Problem statement: Wherever "agent" appears in a line of the listing, that line should be returned.

Information given:
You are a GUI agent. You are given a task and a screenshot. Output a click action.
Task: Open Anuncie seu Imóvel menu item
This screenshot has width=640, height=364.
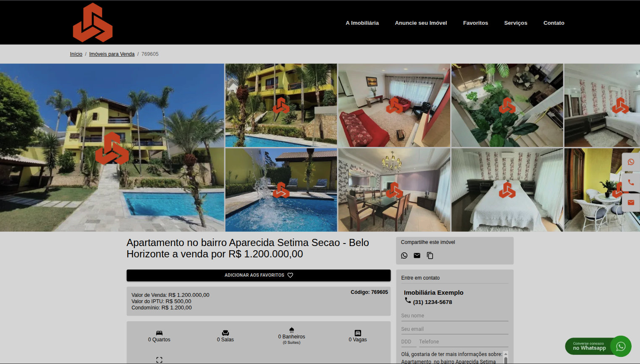tap(421, 23)
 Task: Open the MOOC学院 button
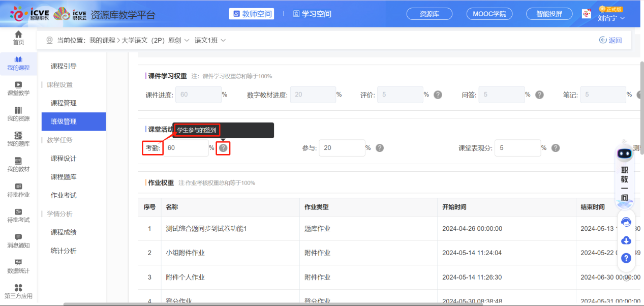coord(489,14)
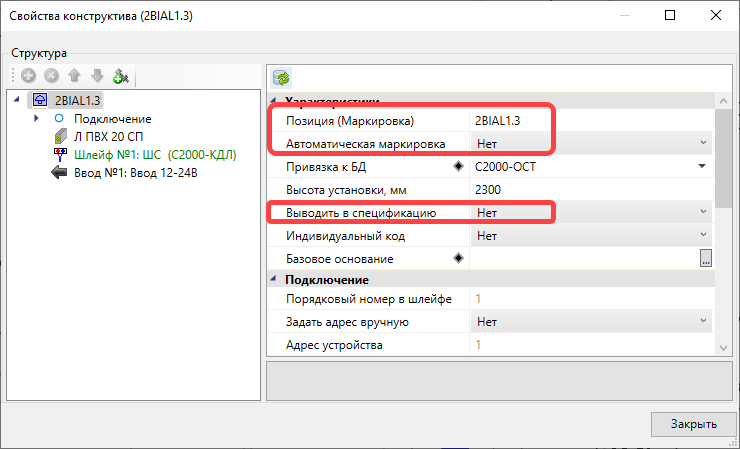This screenshot has width=740, height=449.
Task: Click the add with wrench toolbar icon
Action: point(121,76)
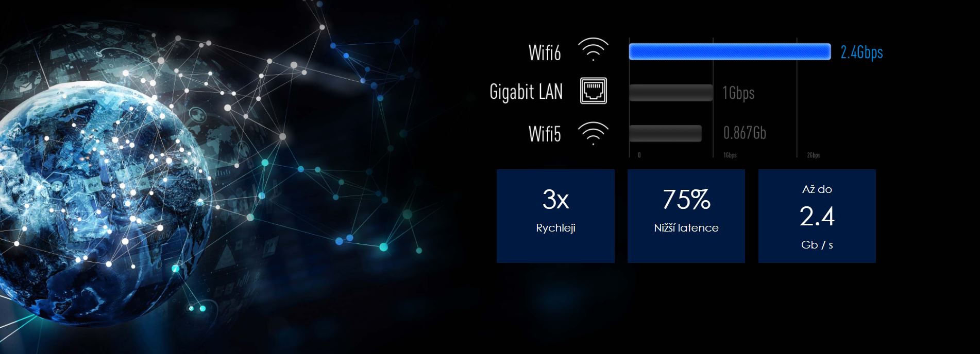Click the Wifi6 signal icon

593,50
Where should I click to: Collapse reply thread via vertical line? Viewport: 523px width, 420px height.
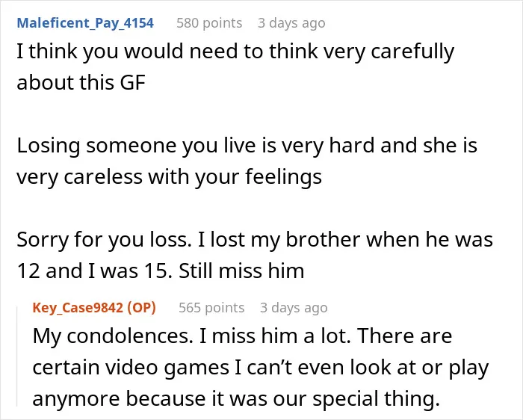pos(17,357)
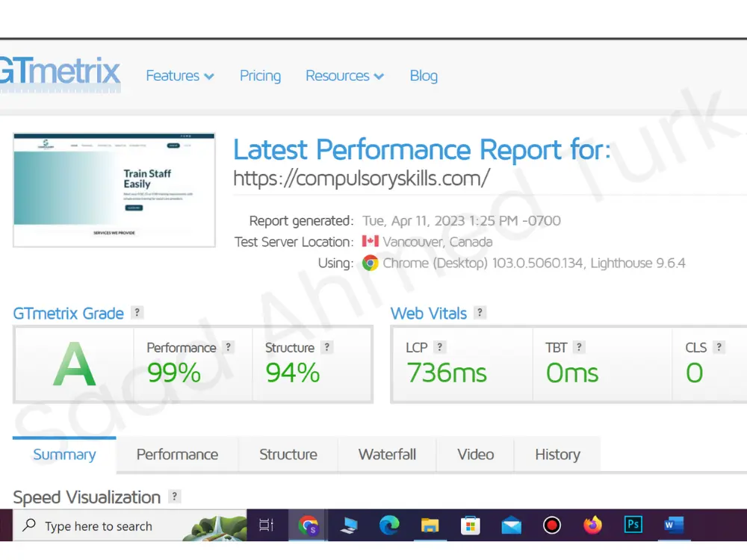The width and height of the screenshot is (747, 560).
Task: Select the Video tab
Action: (476, 455)
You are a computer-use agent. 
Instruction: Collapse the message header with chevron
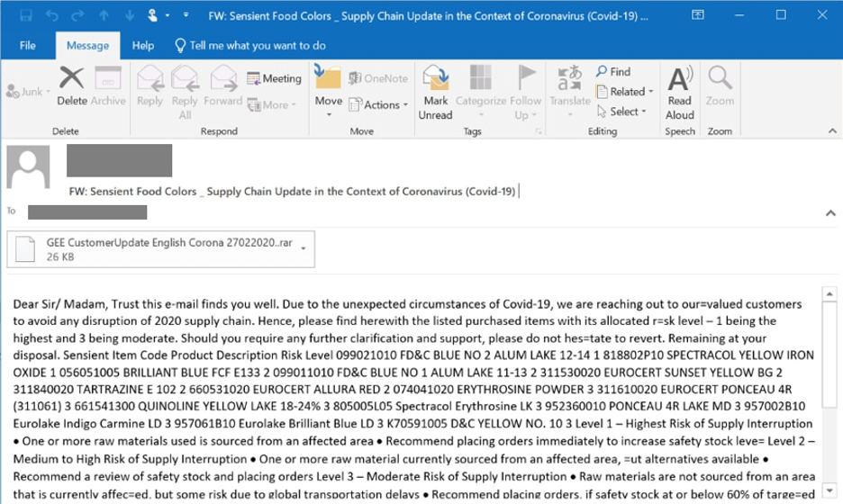(x=829, y=213)
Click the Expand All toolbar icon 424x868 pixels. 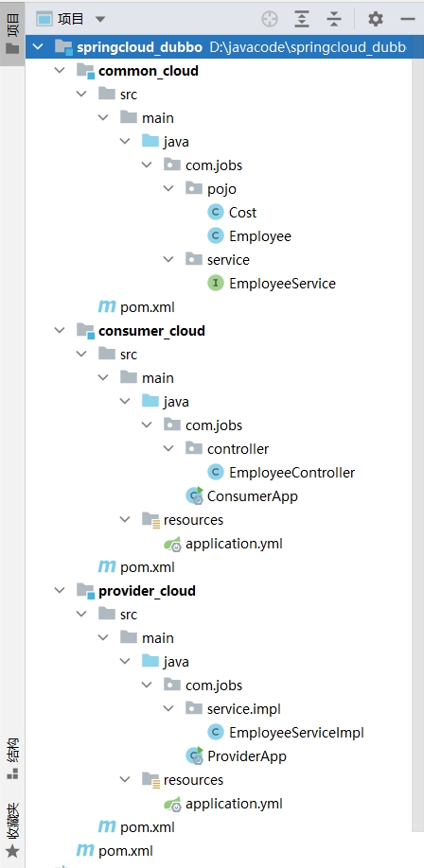pyautogui.click(x=302, y=19)
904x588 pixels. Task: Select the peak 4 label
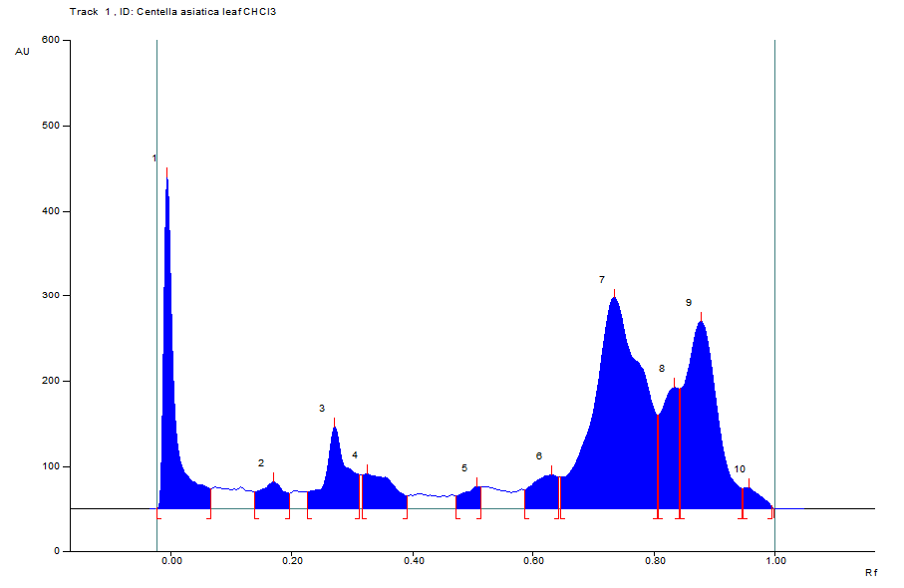pyautogui.click(x=355, y=455)
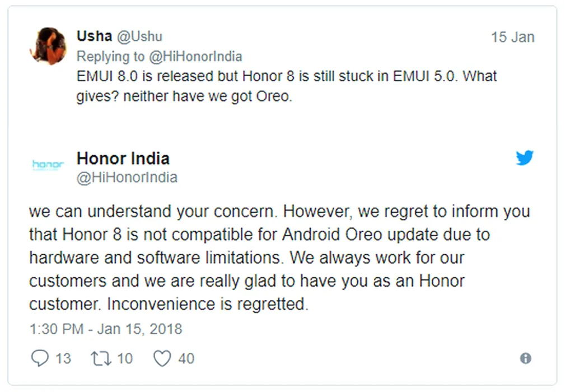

Completed exercise:
You are a GUI agent. You are given a task and a screenshot. Output a click action.
You are a computer-use agent. 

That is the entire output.